Antes de prosseguir devo, para melhor entendimento do que foi dito até agora e do que virá a seguir, salientar que modelos de realidade urbana são aqui tomados como posições no campo de forças e de lutas, que balizam a correlação de forças internas ao campo em determinado momento.

No esquema abaixo, oferecemos uma caracterização de modelos de realidade em termos da combinação do capital social, econômico e cultural. Considera-se que modelos hegemônicos no campo, podem, pela sua transposição para a sociedade em geral, ser mobilizados como violência simbólica entre as classes, como sociodicéia, ou seja, explicação válida, que justifica a dominação legítima da metrópole.
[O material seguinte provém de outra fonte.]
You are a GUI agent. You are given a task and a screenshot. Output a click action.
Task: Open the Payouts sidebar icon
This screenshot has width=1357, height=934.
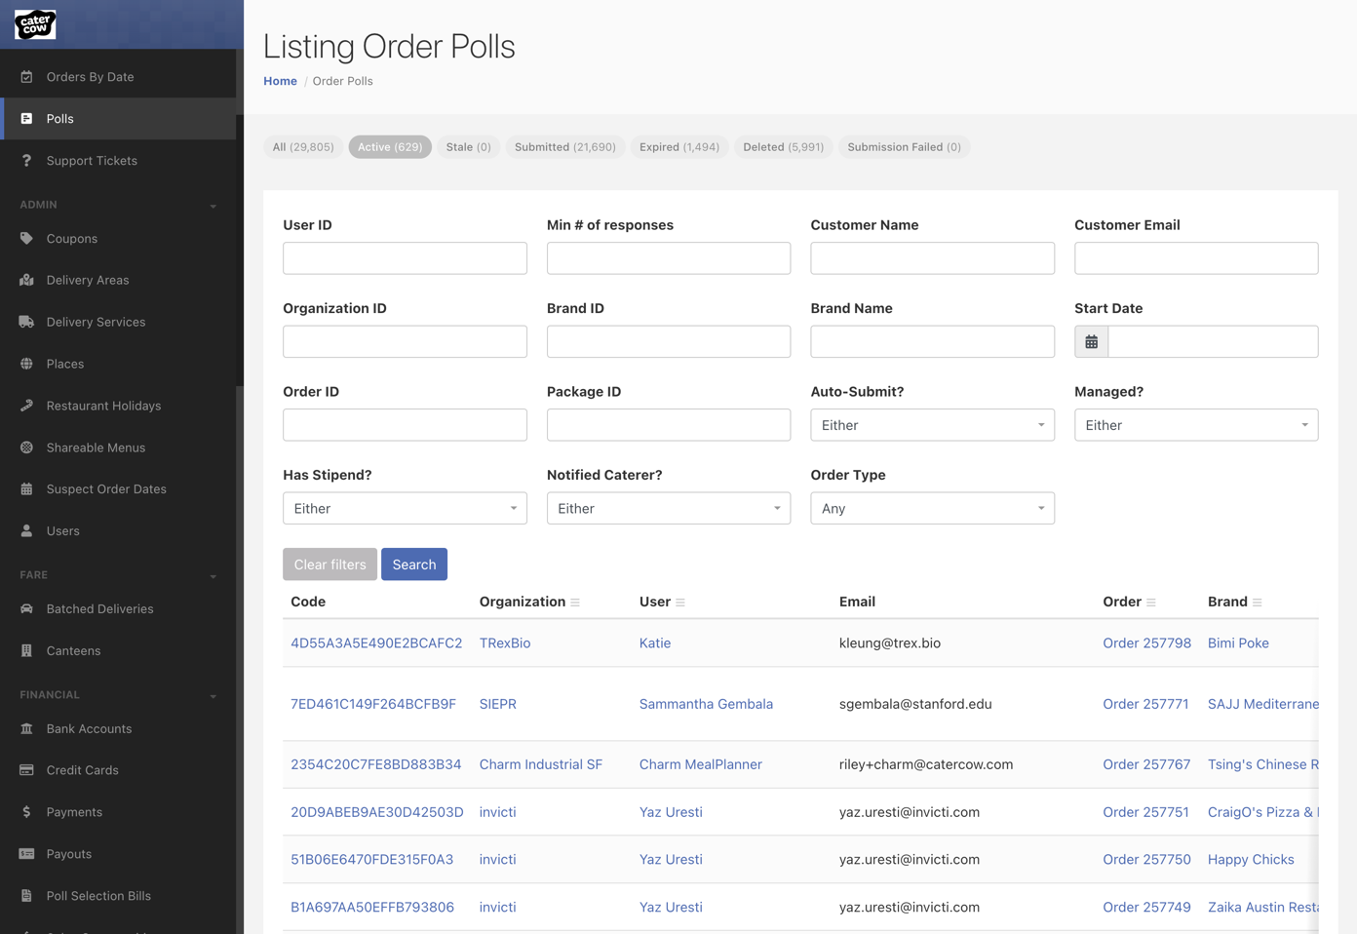(26, 853)
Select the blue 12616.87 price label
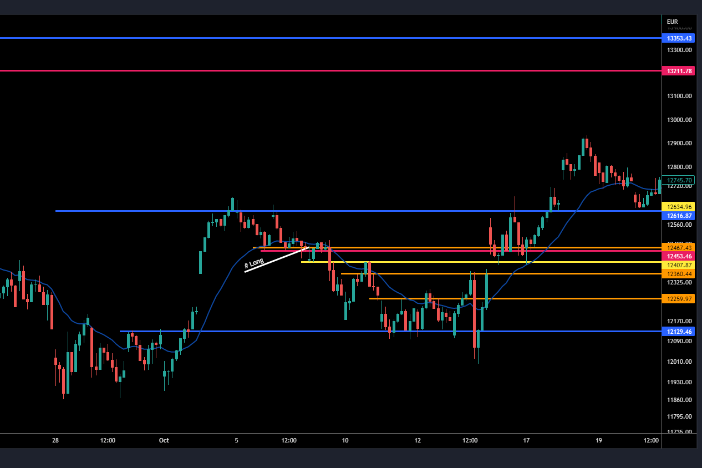Screen dimensions: 702x468 [x=679, y=216]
Com isso, é possível avançar na

compreensão da influência que a classe de agentes, aqui considerada, exerce sobre a ordem urbana e, por extensão, sobre a própria ordem social.

Assim, torna-se imperativo para a compreensão tanto da lógica do campo de produção quanto dos modos de dominação organizada da metrópole, a análise dos dois modelos de maior carteira de capital: o “direito à cidade” e a “cidade-mercado”. Buscar-se-á caracterizá- los, tanto quanto possível, como dois tipos “puros” de dominação legítima da metrópole e, por essa via, tentar compreender o curso dos eventos e as relações causais que conduziram o campo a essa configuração. A legitimidade aqui aludida não é atribuída de forma arbitrária no âmbito deste estudo. Ela emana dos circuitos de consagração e legitimação do próprio campo, instâncias que, por estarem situadas em posições privilegiadas, possuem a prerrogativa de validar, difundir e financiar determinadas práticas de produção do espaço.